- Zadanie
Czy możesz przepisać bez żadnych zmian linie od tej zawierającej „You are a computer-use” aż do ostatniej, łącznie z obiema skrajnymi, pomijając w odpowiedzi obrazy?

(Wpisy o wyszukiwaniu słów i elementów)
◆ ◆ ◆

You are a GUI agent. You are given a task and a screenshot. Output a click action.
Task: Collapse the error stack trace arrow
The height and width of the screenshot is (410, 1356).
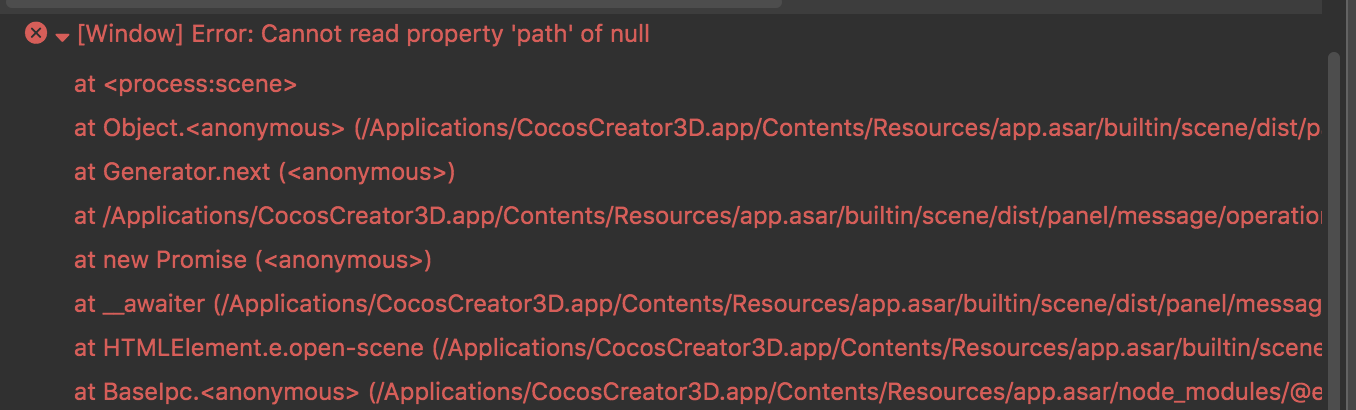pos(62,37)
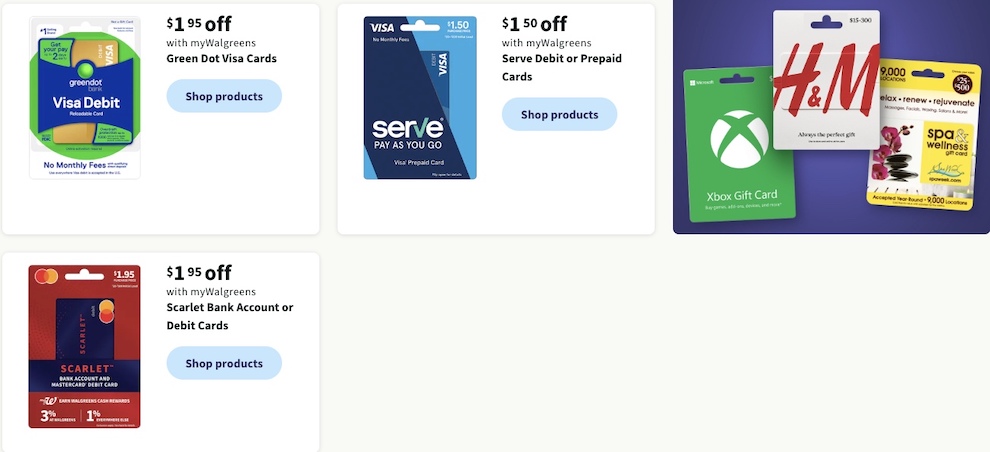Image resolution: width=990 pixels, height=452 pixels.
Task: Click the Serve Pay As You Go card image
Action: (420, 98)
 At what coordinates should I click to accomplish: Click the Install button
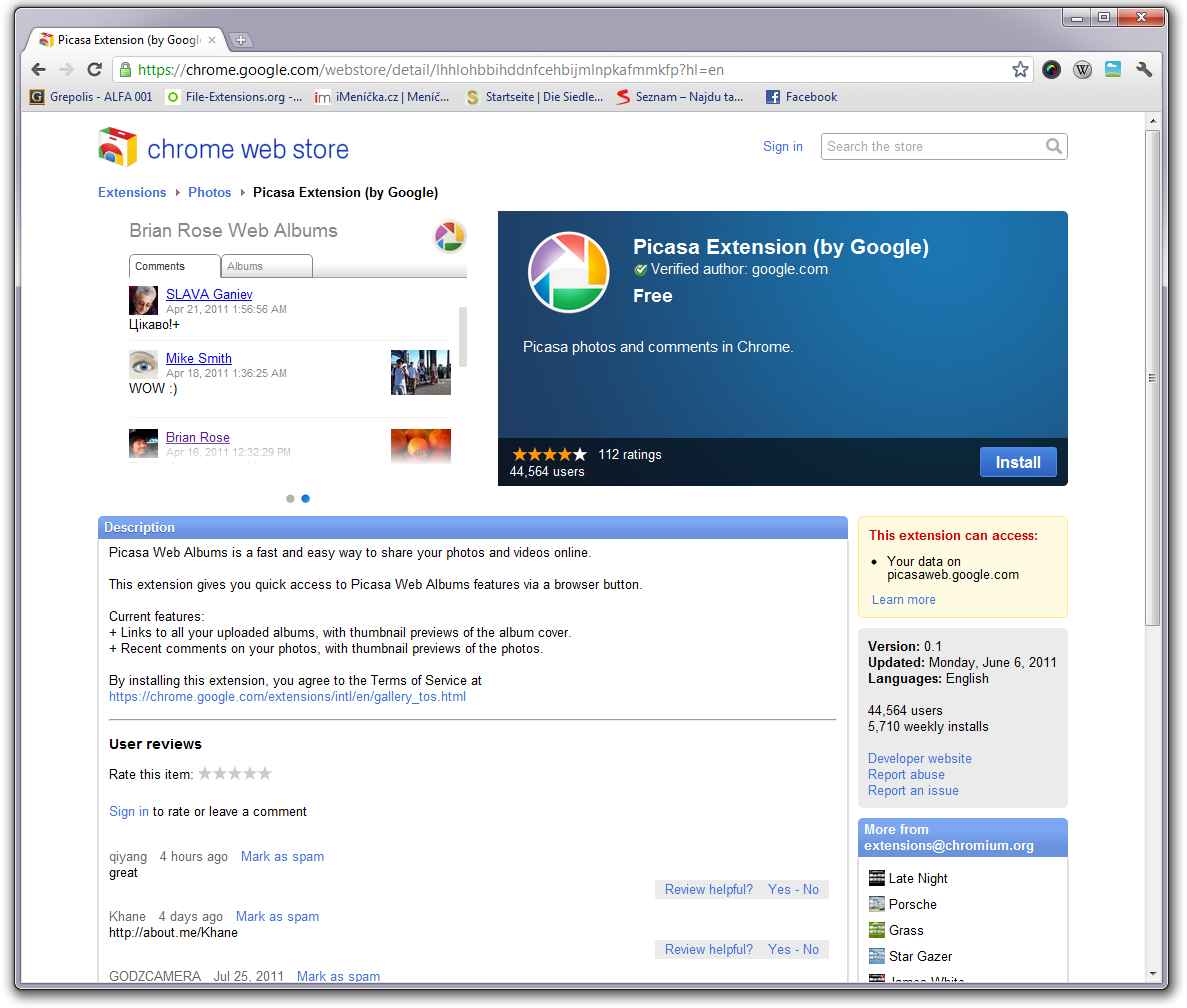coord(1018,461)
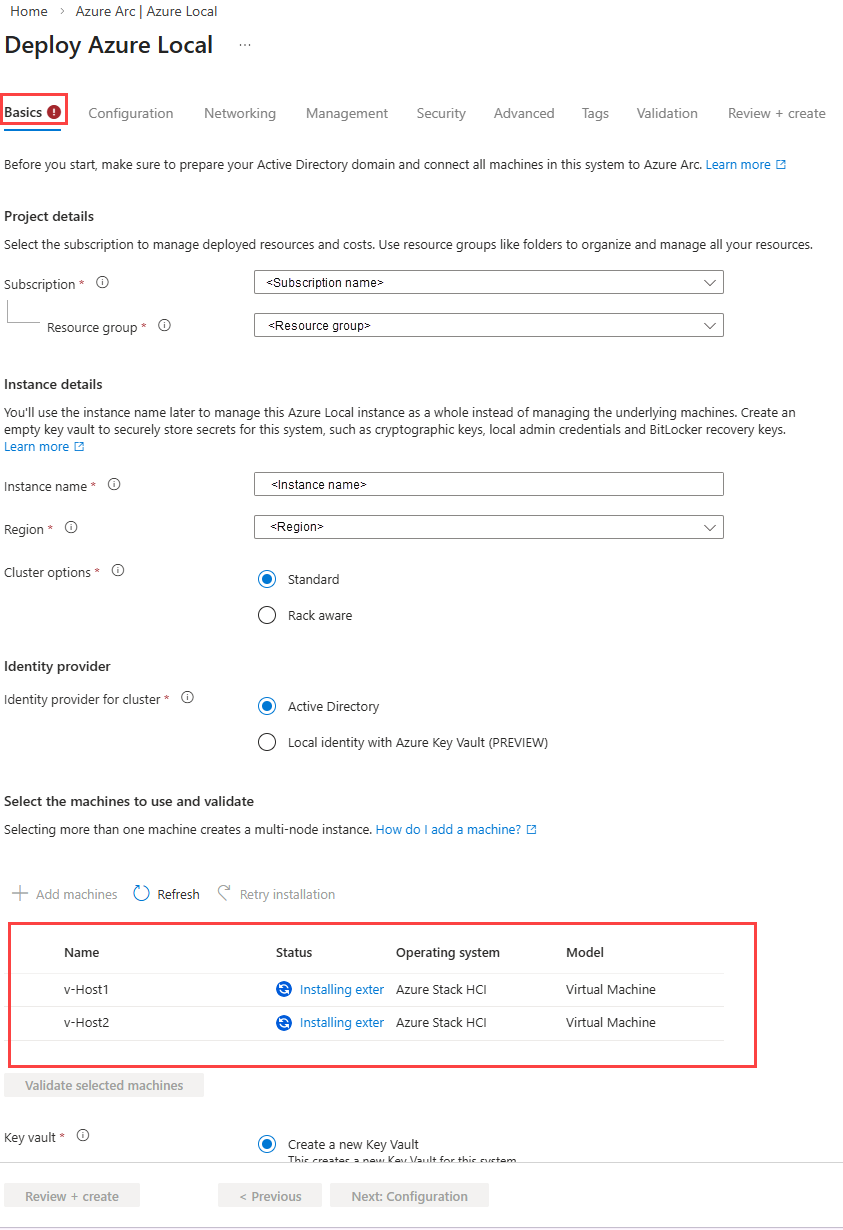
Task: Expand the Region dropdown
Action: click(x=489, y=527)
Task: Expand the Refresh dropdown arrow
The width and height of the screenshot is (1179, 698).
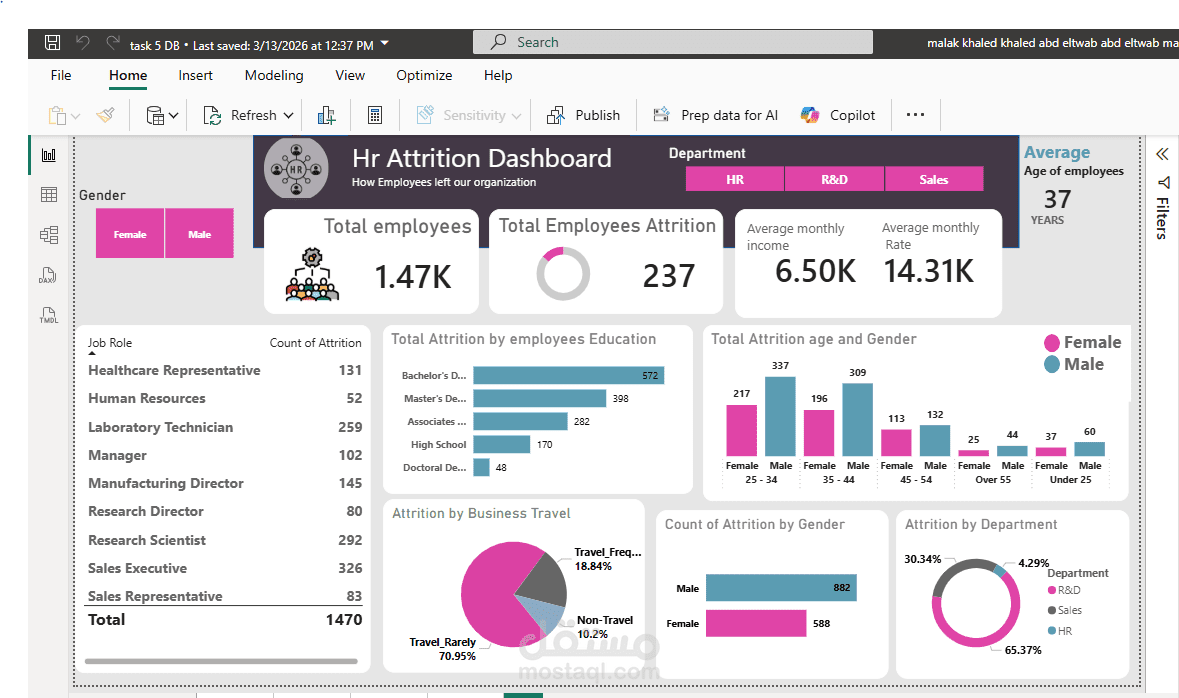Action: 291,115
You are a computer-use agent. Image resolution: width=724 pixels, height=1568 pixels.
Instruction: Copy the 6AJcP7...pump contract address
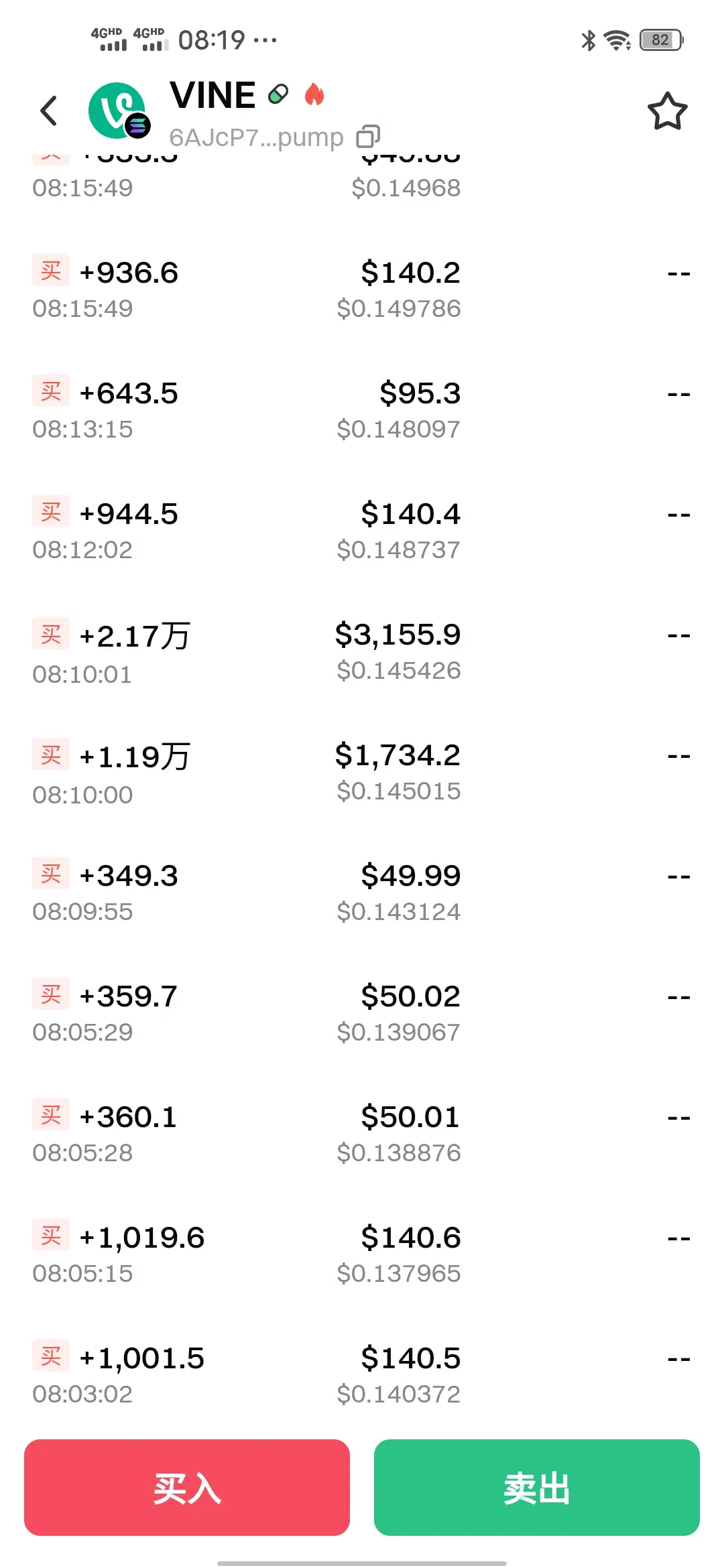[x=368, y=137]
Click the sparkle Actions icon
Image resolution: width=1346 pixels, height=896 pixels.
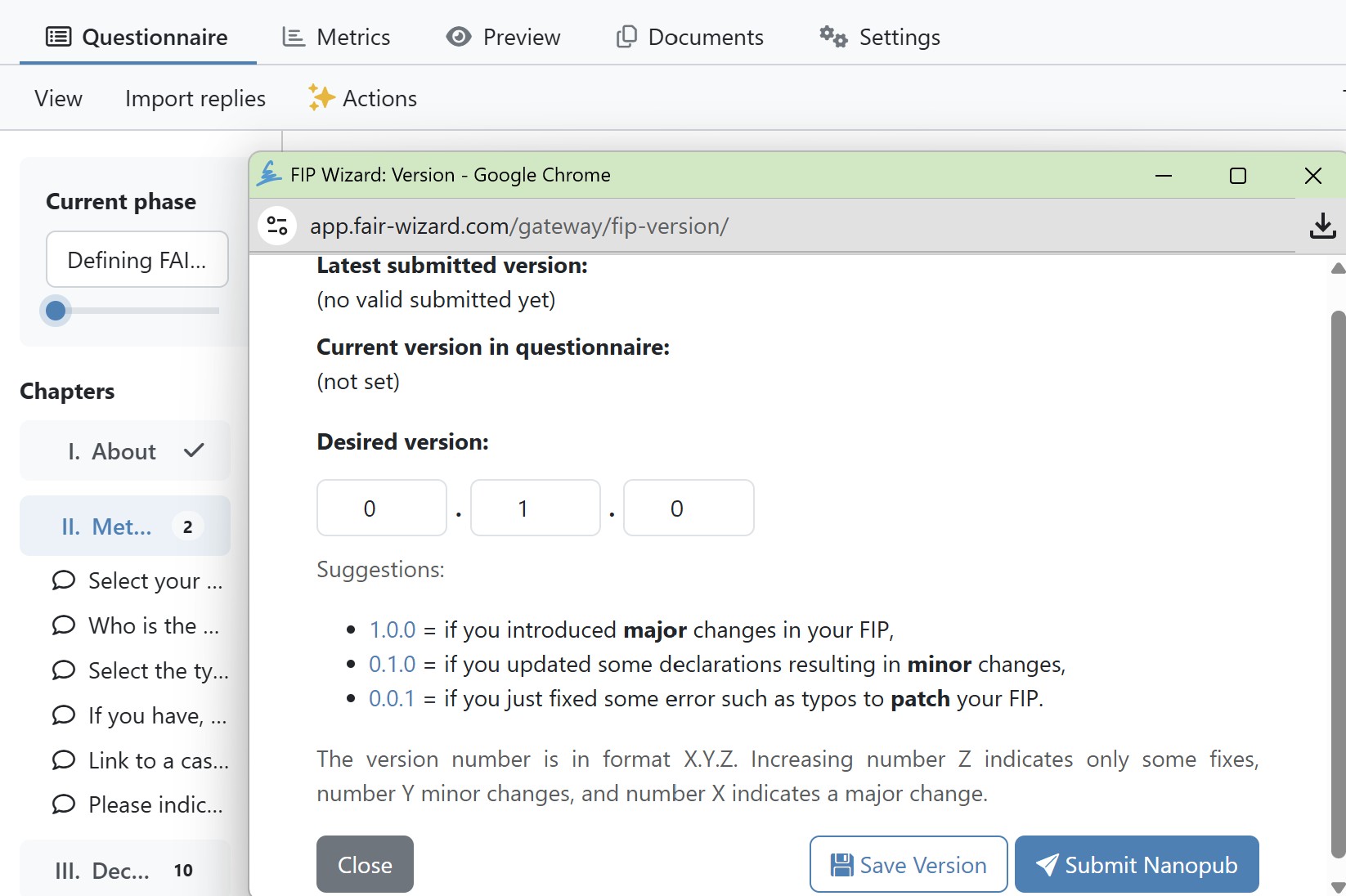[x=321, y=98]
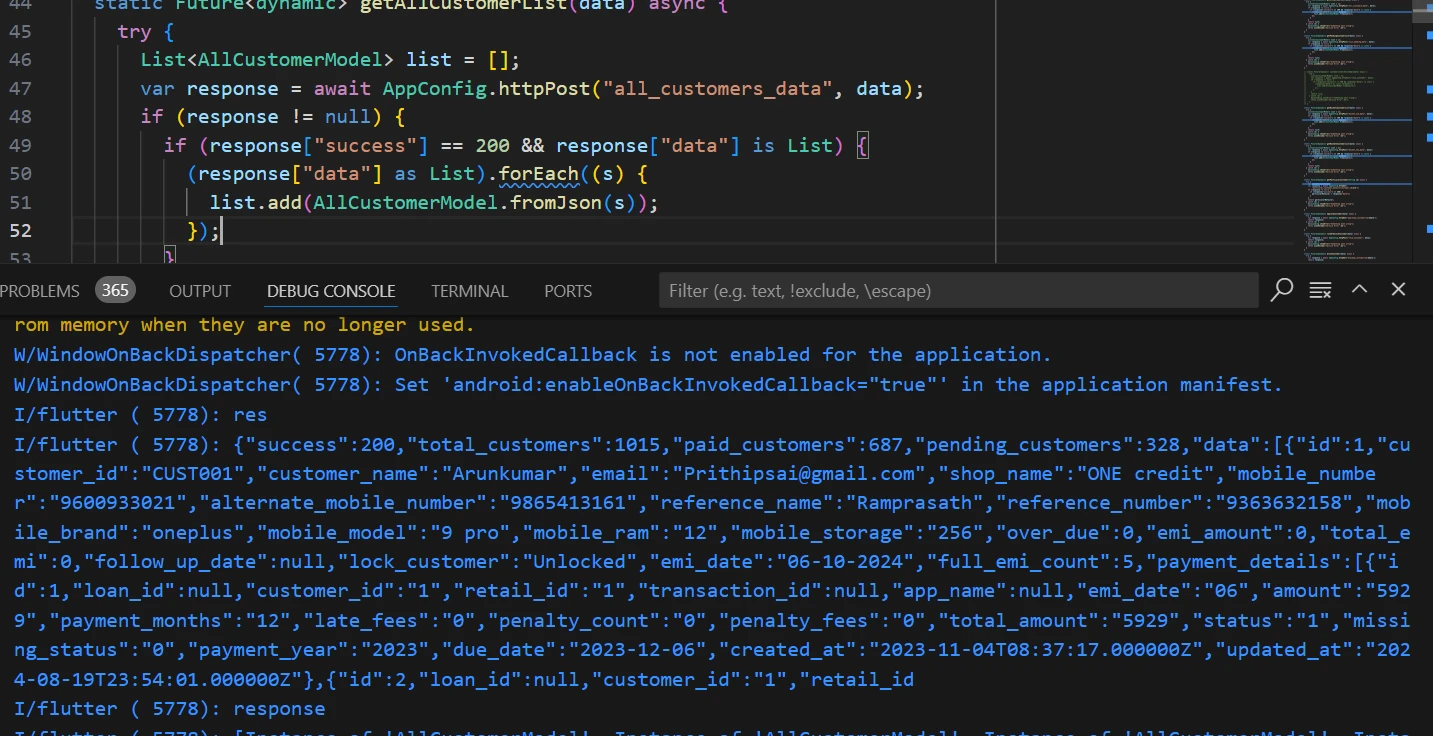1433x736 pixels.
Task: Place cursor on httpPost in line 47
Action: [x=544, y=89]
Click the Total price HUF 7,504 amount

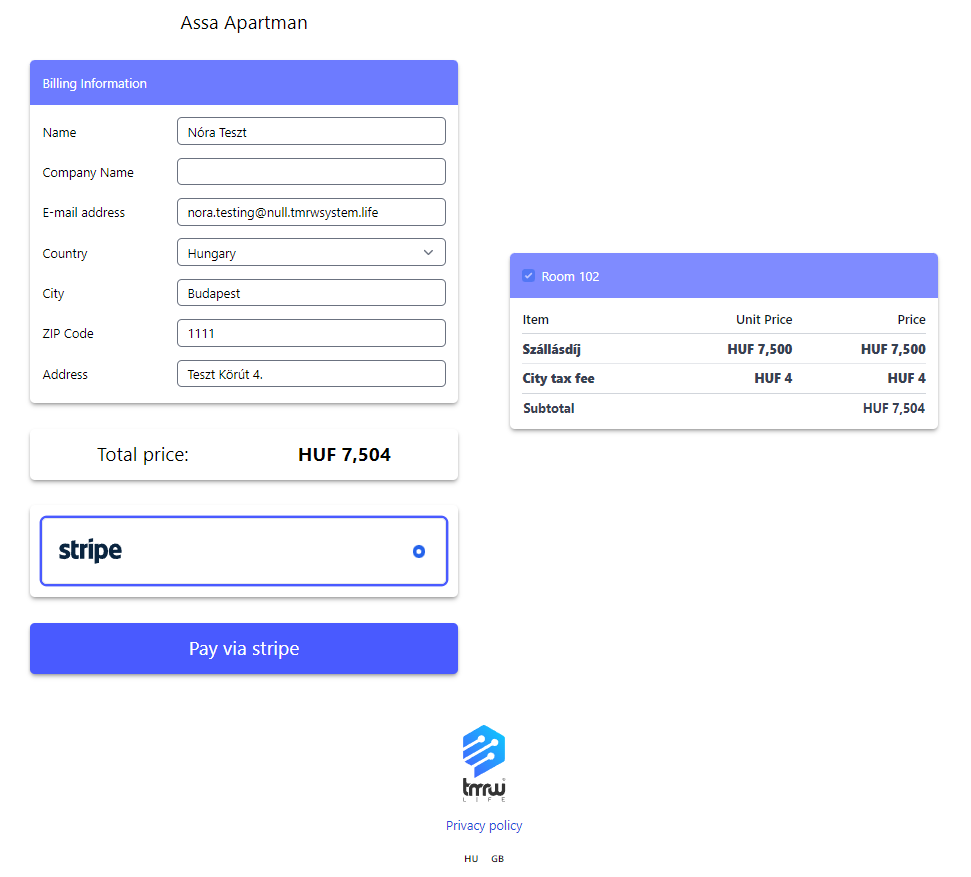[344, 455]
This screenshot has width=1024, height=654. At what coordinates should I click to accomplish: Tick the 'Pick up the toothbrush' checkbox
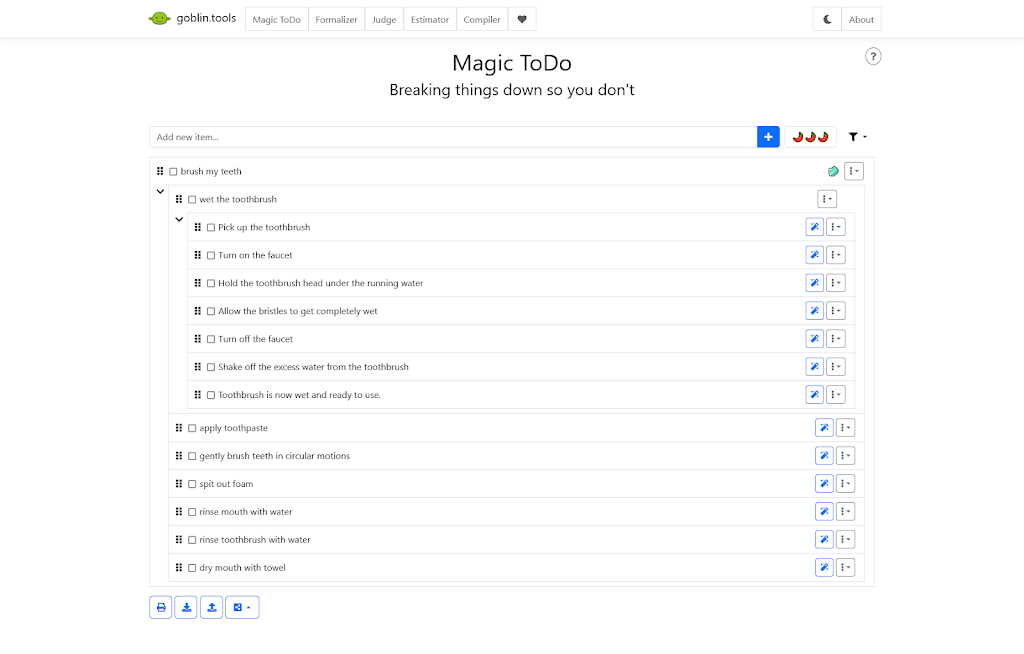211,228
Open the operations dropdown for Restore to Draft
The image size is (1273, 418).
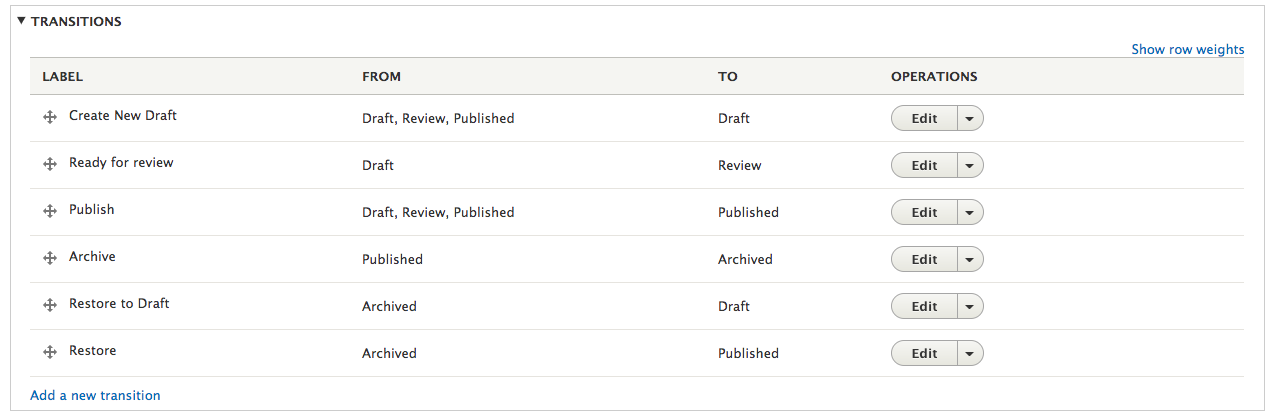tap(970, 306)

◆ ◆ ◆

- Wynik zadania
You are a computer-use agent. Image resolution: width=724 pixels, height=1568 pixels.
Instruction: Copy the 6AJcP7...pump contract address
[x=368, y=137]
Click the sparkle Actions icon
Image resolution: width=1346 pixels, height=896 pixels.
[x=321, y=98]
1433x736 pixels.
Task: Place cursor on httpPost in line 47
Action: [x=544, y=89]
Click the Total price HUF 7,504 amount

[344, 455]
This screenshot has width=1024, height=654. At what coordinates should I click to accomplish: Tick the 'Pick up the toothbrush' checkbox
211,228
Open the operations dropdown for Restore to Draft
The image size is (1273, 418).
tap(970, 306)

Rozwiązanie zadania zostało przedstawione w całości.